# Twisted Stitchers



## yarnstars (Feb 26, 2011)

Anyone living in or near Brighton, Michigan, is invited to join the Twisted Stitchers. Crochet, cross-stitch, embroider, or knit with a group of crafty people. Teen thru adult. Learn a craft, or share a skill. Make a square for Project Linus if you like. Join us at the Brighton Library, just west of Meijers and south of the post office. Monday, July 11th, 6 PM, in the Library conference room.


----------



## grandma susan (Mar 24, 2011)

Put the coffee on and I'll come over????????Oh how I wish I could.


----------



## lallison (Mar 15, 2011)

Thanks. I live in Ann Arbor. I will be there. :lol:


----------



## bonster (Jan 28, 2011)

Wasn't that a rock group? No, wait, that was Twisted SISTER!

What a great idea to collect the squares! Can squares be mailed? Anyone know if an organization like that in the Chicago area?


----------



## Cathy Strohm (May 23, 2011)

Thanks for the offer but it is a little far to go from Royal Oak. If you are ever in Troy on a Tuesday night at 5:30 a large group meets at Panera at 14 Mile and John R .


----------



## mrshandyfixit (Apr 25, 2011)

I live in Brighton and would love to join your group, however, we are leaving for a 2 week trip tomorrow. Would you please keep me in mind for other get-togethers you might have?


----------



## Lyle (May 8, 2011)

What are Project Linus squares? I have a nephew who works at the Ford dealer there and a niece who works at a realty in Brighton. I could have them drop off the sqs. if I can do them...



yarnstars said:


> Anyone living in or near Brighton, Michigan, is invited to join the Twisted Stitchers. Crochet, cross-stitch, embroider, or knit with a group of crafty people. Teen thru adult. Learn a craft, or share a skill. Make a square for Project Linus if you like. Join us at the Brighton Library, just west of Meijers and south of the post office. Monday, July 11th, 6 PM, in the Library conference room.


----------



## Junelouise (Apr 29, 2011)

lallison said:


> Thanks. I live in Ann Arbor. I will be there. :lol:


lallison..is your last name Allison? I have relatives that I am trying to locate in Michigan. Can I email you?

June


----------



## sam07671 (May 12, 2011)

yarnstars said:


> Anyone living in or near Brighton, Michigan, is invited to join the Twisted Stitchers. Crochet, cross-stitch, embroider, or knit with a group of crafty people. Teen thru adult. Learn a craft, or share a skill. Make a square for Project Linus if you like. Join us at the Brighton Library, just west of Meijers and south of the post office. Monday, July 11th, 6 PM, in the Library conference room.

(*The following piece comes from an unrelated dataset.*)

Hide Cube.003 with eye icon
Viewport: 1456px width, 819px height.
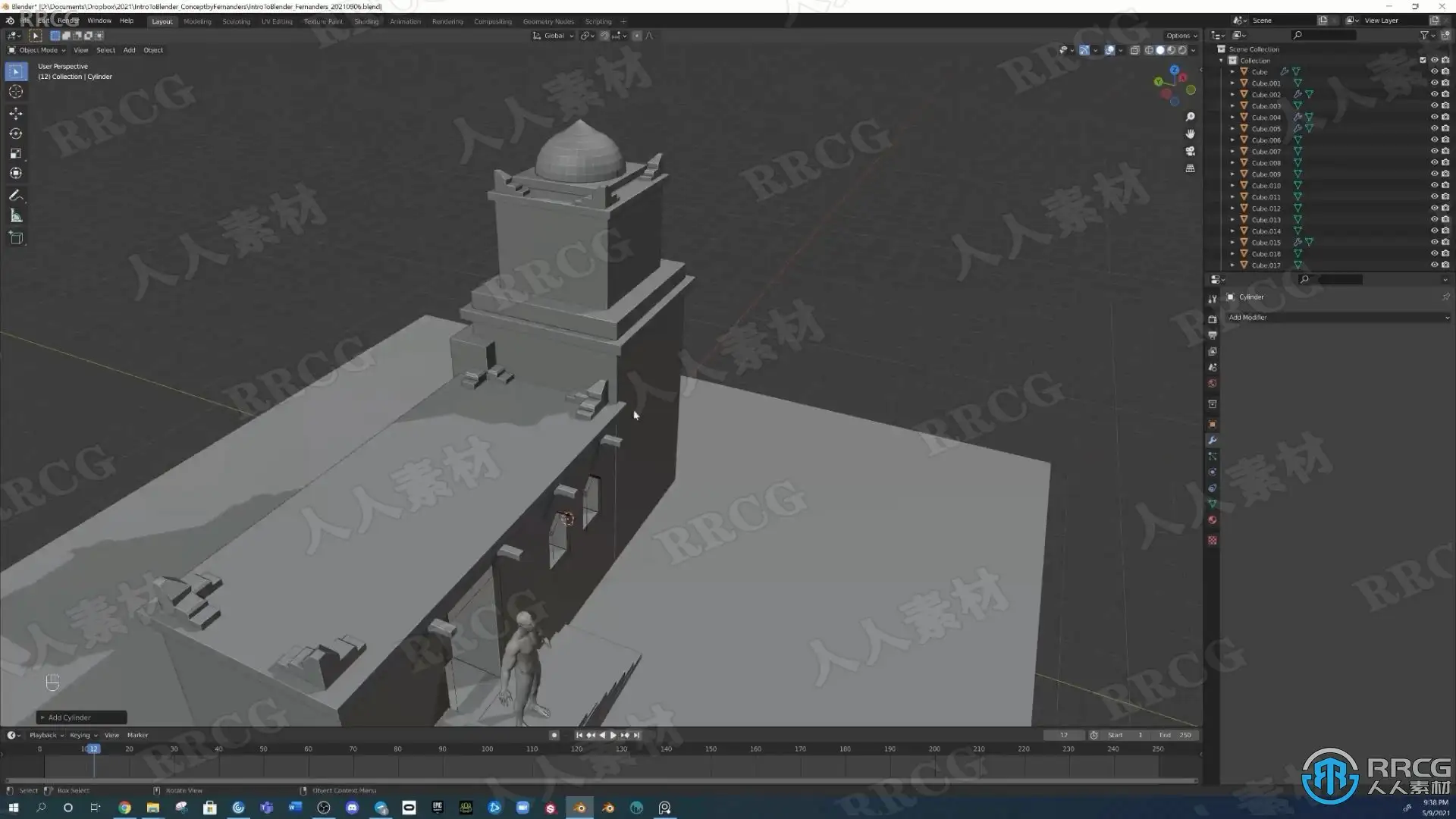(x=1434, y=106)
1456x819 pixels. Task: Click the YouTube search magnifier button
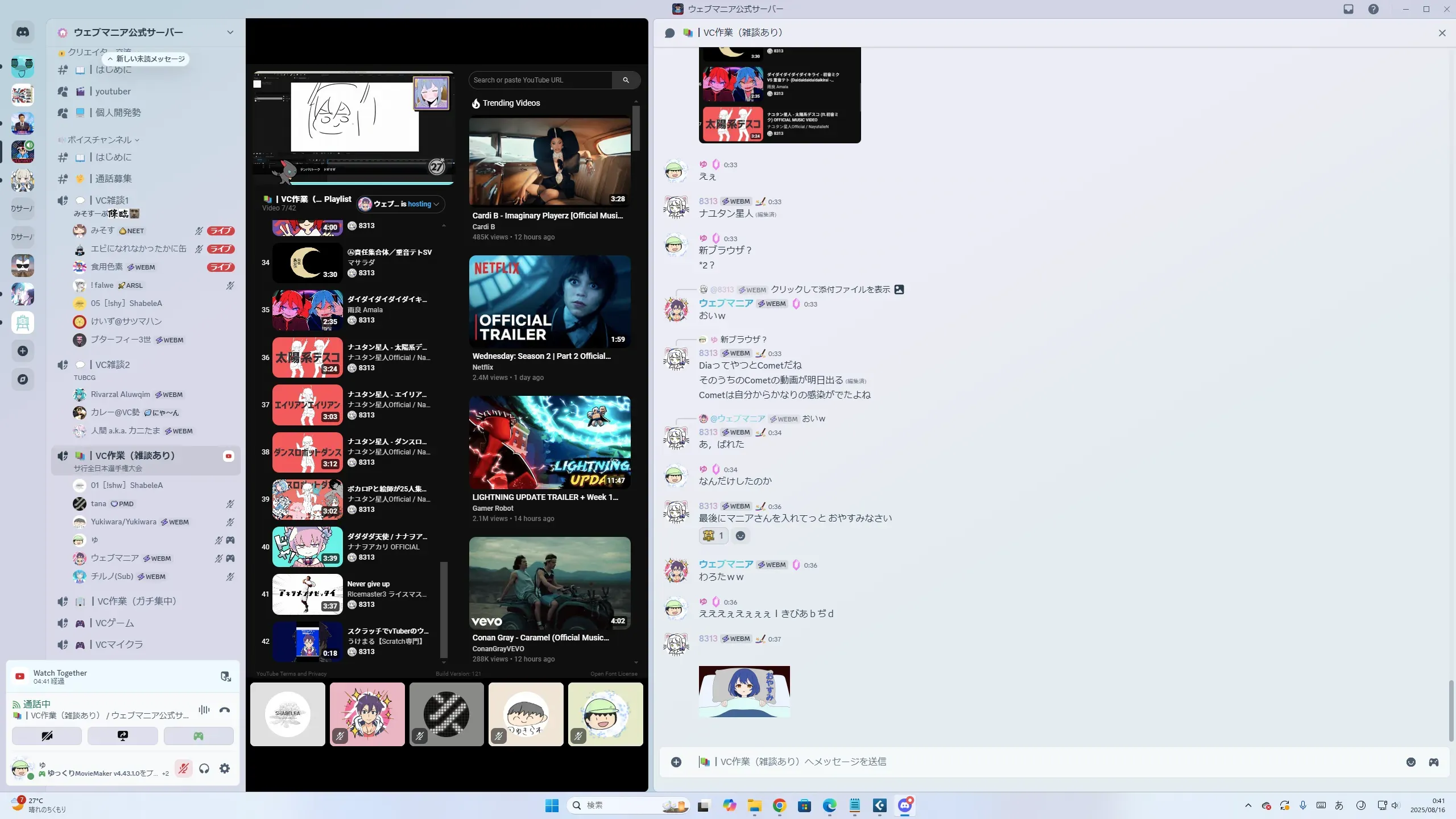[x=626, y=80]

Hi. I live in Howell. I am soooooo surprised to find someone just about 7 miles from me. You have made my day.


----------



## lallison (Mar 15, 2011)

My last name is Allison. Please email me. [email protected]


----------



## Junelouise (Apr 29, 2011)

lallison said:


> My last name is Allison. Please email me. [email protected]


ok..will do!

June


----------



## 4597 (Feb 2, 2011)

Too bad, I have moved to Elmhurst, Illinois! I would have loved it!


----------



## Gloria Hall (Apr 6, 2011)

Lucky all of you--Would love to be able to join a group--Have a great time!!!


----------



## oma lisa (Jan 25, 2011)

love the name !!


----------



## yarnstars (Feb 26, 2011)

The Twisted Stitchers will meet again on July 25, 6 pm Brighton Library conference room. Then again on August 8th and 29th. Crochet, cross-stitch, embroider, or knit with a group of crafty people, teen thru adult. Share a skill or learn a new one. Make a square for Project Linus, if you like.


----------



## Bucketknitter (Jan 25, 2011)

bonster said:


> Wasn't that a rock group? No, wait, that was Twisted SISTER!
> 
> What a great idea to collect the squares! Can squares be mailed? Anyone know if an organization like that in the Chicago area?

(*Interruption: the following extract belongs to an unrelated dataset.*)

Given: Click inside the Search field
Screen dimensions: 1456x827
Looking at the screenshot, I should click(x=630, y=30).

If you crochet, the Northern Illinois Chapter of the Crochet Guild of America does this-usually at the October meeting. The meetings are really close to you--in the public library at Rolling Meadows. The next meeting is Saturday, July23 at 1:30PM. I will be there. This is a crochet group so the squares must be crocheted, I'm afraid. The squares are used to make afghans for Warm Up America.

Karen


----------



## yarnstars (Feb 26, 2011)

The Twisted Stitchers meet again on Nov. 28, at 6pm at the Brighton Michigan, Library conference room. Crochet, cross-stitch,embroider, or knit with a group of crafty people, share a skill or learn a new one.


----------



## yarnstars (Feb 26, 2011)

Nov. 28 is our next meeting, hope to meet you then.


----------



## yarnstars (Feb 26, 2011)

Our next meeting is Nov 28, Monday at the Brighton Library conference room, 6 pm.


----------



## Sarah Jo (Nov 6, 2011)

Wish I could come, but I live in Missouri about 80 miles west of St. Louis. Have fun I will be thinking of you gals. Also have a nice Thanksgiving.


----------